Data section
=== Begin Enclosure ===

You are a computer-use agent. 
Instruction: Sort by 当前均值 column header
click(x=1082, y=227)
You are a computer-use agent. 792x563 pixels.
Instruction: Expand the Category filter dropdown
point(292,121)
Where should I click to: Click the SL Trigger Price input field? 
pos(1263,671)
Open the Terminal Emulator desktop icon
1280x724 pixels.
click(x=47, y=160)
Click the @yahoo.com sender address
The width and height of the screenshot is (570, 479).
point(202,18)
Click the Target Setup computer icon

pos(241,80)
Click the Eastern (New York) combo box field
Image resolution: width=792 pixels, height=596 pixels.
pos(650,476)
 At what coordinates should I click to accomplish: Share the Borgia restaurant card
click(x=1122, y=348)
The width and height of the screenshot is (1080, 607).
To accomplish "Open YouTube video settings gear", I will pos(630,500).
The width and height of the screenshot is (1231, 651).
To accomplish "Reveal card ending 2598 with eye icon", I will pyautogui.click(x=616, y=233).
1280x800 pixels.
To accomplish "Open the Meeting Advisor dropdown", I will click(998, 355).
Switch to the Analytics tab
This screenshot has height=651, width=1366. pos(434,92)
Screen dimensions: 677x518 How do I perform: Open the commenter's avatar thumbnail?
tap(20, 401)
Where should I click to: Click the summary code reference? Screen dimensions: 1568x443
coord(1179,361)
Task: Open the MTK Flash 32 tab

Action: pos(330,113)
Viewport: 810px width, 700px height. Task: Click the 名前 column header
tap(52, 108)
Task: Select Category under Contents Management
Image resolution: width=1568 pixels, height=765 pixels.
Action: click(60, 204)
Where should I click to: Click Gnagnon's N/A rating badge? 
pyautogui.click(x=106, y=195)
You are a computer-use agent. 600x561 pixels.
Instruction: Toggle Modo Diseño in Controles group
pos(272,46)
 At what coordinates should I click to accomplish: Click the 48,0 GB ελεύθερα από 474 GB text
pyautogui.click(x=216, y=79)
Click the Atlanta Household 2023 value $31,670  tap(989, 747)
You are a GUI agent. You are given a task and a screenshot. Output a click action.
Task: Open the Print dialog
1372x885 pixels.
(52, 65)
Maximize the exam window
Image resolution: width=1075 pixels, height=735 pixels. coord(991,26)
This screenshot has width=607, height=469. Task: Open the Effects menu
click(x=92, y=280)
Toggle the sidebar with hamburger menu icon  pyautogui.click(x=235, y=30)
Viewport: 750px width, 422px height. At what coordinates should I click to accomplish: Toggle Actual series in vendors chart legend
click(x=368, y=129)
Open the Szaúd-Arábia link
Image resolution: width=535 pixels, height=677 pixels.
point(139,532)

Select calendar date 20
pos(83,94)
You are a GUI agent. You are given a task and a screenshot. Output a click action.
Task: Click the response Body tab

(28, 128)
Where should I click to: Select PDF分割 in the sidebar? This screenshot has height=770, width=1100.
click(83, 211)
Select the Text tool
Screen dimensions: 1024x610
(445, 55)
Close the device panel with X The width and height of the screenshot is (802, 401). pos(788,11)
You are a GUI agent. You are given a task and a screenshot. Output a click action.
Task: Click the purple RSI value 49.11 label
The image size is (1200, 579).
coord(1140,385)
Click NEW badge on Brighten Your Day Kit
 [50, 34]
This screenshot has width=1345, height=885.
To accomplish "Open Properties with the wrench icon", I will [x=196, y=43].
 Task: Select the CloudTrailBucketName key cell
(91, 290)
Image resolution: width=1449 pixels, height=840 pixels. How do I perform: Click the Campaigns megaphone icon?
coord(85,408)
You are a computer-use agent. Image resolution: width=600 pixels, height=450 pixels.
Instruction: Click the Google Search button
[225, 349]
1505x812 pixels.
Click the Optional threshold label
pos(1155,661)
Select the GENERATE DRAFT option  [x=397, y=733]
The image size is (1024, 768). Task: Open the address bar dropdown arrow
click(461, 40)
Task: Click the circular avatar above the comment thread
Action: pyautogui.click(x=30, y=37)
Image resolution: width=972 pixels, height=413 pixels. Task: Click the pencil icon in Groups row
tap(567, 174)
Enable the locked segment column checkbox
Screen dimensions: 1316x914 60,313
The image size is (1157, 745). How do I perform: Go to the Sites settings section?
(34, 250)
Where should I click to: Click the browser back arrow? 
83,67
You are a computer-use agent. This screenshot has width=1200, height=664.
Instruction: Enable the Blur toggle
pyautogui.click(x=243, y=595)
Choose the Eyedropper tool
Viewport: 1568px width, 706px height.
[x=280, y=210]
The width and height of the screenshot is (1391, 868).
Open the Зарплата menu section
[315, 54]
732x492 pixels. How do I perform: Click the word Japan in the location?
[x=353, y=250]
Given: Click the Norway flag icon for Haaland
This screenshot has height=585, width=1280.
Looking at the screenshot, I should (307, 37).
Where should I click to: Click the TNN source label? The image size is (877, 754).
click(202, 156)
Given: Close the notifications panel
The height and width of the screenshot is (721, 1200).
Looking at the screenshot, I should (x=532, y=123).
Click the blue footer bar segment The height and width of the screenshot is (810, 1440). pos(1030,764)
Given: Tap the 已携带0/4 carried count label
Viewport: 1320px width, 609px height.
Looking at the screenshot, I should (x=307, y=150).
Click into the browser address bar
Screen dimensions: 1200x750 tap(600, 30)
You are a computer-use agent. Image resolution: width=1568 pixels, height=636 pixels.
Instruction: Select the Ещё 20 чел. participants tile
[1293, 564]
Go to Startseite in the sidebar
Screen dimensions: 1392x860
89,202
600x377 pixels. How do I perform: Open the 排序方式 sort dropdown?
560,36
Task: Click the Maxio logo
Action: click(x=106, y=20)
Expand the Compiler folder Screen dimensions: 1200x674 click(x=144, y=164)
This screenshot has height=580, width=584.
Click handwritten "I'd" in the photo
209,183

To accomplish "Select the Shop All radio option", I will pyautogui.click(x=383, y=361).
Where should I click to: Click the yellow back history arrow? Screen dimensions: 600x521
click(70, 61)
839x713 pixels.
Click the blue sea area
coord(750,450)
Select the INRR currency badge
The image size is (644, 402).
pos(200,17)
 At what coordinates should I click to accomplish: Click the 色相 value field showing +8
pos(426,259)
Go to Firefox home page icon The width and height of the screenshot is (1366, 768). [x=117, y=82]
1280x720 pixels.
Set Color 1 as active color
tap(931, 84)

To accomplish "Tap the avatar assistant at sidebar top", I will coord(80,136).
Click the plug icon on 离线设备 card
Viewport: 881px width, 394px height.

=== End Enclosure ===

Activity
An exact copy of every line above is needed.

Output below
You are a computer-use agent. 
Instruction: Sort by 当前均值 column header
click(x=1082, y=227)
You are a computer-use agent. 792x563 pixels.
Instruction: Expand the Category filter dropdown
point(292,121)
Where should I click to: Click the SL Trigger Price input field? 
pos(1263,671)
Open the Terminal Emulator desktop icon
1280x724 pixels.
click(x=47, y=160)
Click the @yahoo.com sender address
The width and height of the screenshot is (570, 479).
point(202,18)
Click the Target Setup computer icon

pos(241,80)
Click the Eastern (New York) combo box field
Image resolution: width=792 pixels, height=596 pixels.
pos(650,476)
 At what coordinates should I click to accomplish: Share the Borgia restaurant card
click(x=1122, y=348)
The width and height of the screenshot is (1080, 607).
To accomplish "Open YouTube video settings gear", I will pos(630,500).
The width and height of the screenshot is (1231, 651).
To accomplish "Reveal card ending 2598 with eye icon", I will pyautogui.click(x=616, y=233).
1280x800 pixels.
To accomplish "Open the Meeting Advisor dropdown", I will click(998, 355).
Switch to the Analytics tab
This screenshot has height=651, width=1366. pos(434,92)
Screen dimensions: 677x518 How do I perform: Open the commenter's avatar thumbnail?
tap(20, 401)
Where should I click to: Click the summary code reference? Screen dimensions: 1568x443
coord(1179,361)
Task: Open the MTK Flash 32 tab

Action: pos(330,113)
Viewport: 810px width, 700px height. Task: Click the 名前 column header
tap(52, 108)
Task: Select Category under Contents Management
Image resolution: width=1568 pixels, height=765 pixels.
Action: click(60, 204)
Where should I click to: Click Gnagnon's N/A rating badge? 
pyautogui.click(x=106, y=195)
You are a computer-use agent. 600x561 pixels.
Instruction: Toggle Modo Diseño in Controles group
pos(272,46)
 At what coordinates should I click to accomplish: Click the 48,0 GB ελεύθερα από 474 GB text
pyautogui.click(x=216, y=79)
Click the Atlanta Household 2023 value $31,670  tap(989, 747)
You are a GUI agent. You are given a task and a screenshot. Output a click action.
Task: Open the Print dialog
1372x885 pixels.
(52, 65)
Maximize the exam window
Image resolution: width=1075 pixels, height=735 pixels. coord(991,26)
This screenshot has width=607, height=469. Task: Open the Effects menu
click(x=92, y=280)
Toggle the sidebar with hamburger menu icon  pyautogui.click(x=235, y=30)
Viewport: 750px width, 422px height. At what coordinates should I click to accomplish: Toggle Actual series in vendors chart legend
click(x=368, y=129)
Open the Szaúd-Arábia link
Image resolution: width=535 pixels, height=677 pixels.
point(139,532)

Select calendar date 20
pos(83,94)
You are a GUI agent. You are given a task and a screenshot. Output a click action.
Task: Click the response Body tab

(28, 128)
Where should I click to: Select PDF分割 in the sidebar? This screenshot has height=770, width=1100.
click(83, 211)
Select the Text tool
Screen dimensions: 1024x610
(445, 55)
Close the device panel with X The width and height of the screenshot is (802, 401). pos(788,11)
You are a GUI agent. You are given a task and a screenshot. Output a click action.
Task: Click the purple RSI value 49.11 label
The image size is (1200, 579).
coord(1140,385)
Click NEW badge on Brighten Your Day Kit
 [50, 34]
This screenshot has width=1345, height=885.
To accomplish "Open Properties with the wrench icon", I will [x=196, y=43].
 Task: Select the CloudTrailBucketName key cell
(91, 290)
Image resolution: width=1449 pixels, height=840 pixels. How do I perform: Click the Campaigns megaphone icon?
coord(85,408)
You are a computer-use agent. Image resolution: width=600 pixels, height=450 pixels.
Instruction: Click the Google Search button
[225, 349]
1505x812 pixels.
Click the Optional threshold label
pos(1155,661)
Select the GENERATE DRAFT option  [x=397, y=733]
The image size is (1024, 768). Task: Open the address bar dropdown arrow
click(461, 40)
Task: Click the circular avatar above the comment thread
Action: pyautogui.click(x=30, y=37)
Image resolution: width=972 pixels, height=413 pixels. Task: Click the pencil icon in Groups row
tap(567, 174)
Enable the locked segment column checkbox
Screen dimensions: 1316x914 60,313
The image size is (1157, 745). How do I perform: Go to the Sites settings section?
(34, 250)
Where should I click to: Click the browser back arrow? 
83,67
You are a computer-use agent. This screenshot has width=1200, height=664.
Instruction: Enable the Blur toggle
pyautogui.click(x=243, y=595)
Choose the Eyedropper tool
Viewport: 1568px width, 706px height.
[x=280, y=210]
The width and height of the screenshot is (1391, 868).
Open the Зарплата menu section
[315, 54]
732x492 pixels. How do I perform: Click the word Japan in the location?
[x=353, y=250]
Given: Click the Norway flag icon for Haaland
This screenshot has height=585, width=1280.
Looking at the screenshot, I should (307, 37).
Where should I click to: Click the TNN source label? The image size is (877, 754).
click(202, 156)
Given: Close the notifications panel
The height and width of the screenshot is (721, 1200).
Looking at the screenshot, I should (x=532, y=123).
Click the blue footer bar segment The height and width of the screenshot is (810, 1440). pos(1030,764)
Given: Tap the 已携带0/4 carried count label
Viewport: 1320px width, 609px height.
Looking at the screenshot, I should (x=307, y=150).
Click into the browser address bar
Screen dimensions: 1200x750 tap(600, 30)
You are a computer-use agent. Image resolution: width=1568 pixels, height=636 pixels.
Instruction: Select the Ещё 20 чел. participants tile
[1293, 564]
Go to Startseite in the sidebar
Screen dimensions: 1392x860
89,202
600x377 pixels. How do I perform: Open the 排序方式 sort dropdown?
560,36
Task: Click the Maxio logo
Action: click(x=106, y=20)
Expand the Compiler folder Screen dimensions: 1200x674 click(x=144, y=164)
This screenshot has height=580, width=584.
Click handwritten "I'd" in the photo
209,183

To accomplish "Select the Shop All radio option", I will pyautogui.click(x=383, y=361).
Where should I click to: Click the yellow back history arrow? Screen dimensions: 600x521
click(70, 61)
839x713 pixels.
Click the blue sea area
coord(750,450)
Select the INRR currency badge
The image size is (644, 402).
pos(200,17)
 At what coordinates should I click to accomplish: Click the 色相 value field showing +8
pos(426,259)
Go to Firefox home page icon The width and height of the screenshot is (1366, 768). [x=117, y=82]
1280x720 pixels.
Set Color 1 as active color
tap(931, 84)

To accomplish "Tap the avatar assistant at sidebar top", I will coord(80,136).
Click the plug icon on 离线设备 card
Viewport: 881px width, 394px height.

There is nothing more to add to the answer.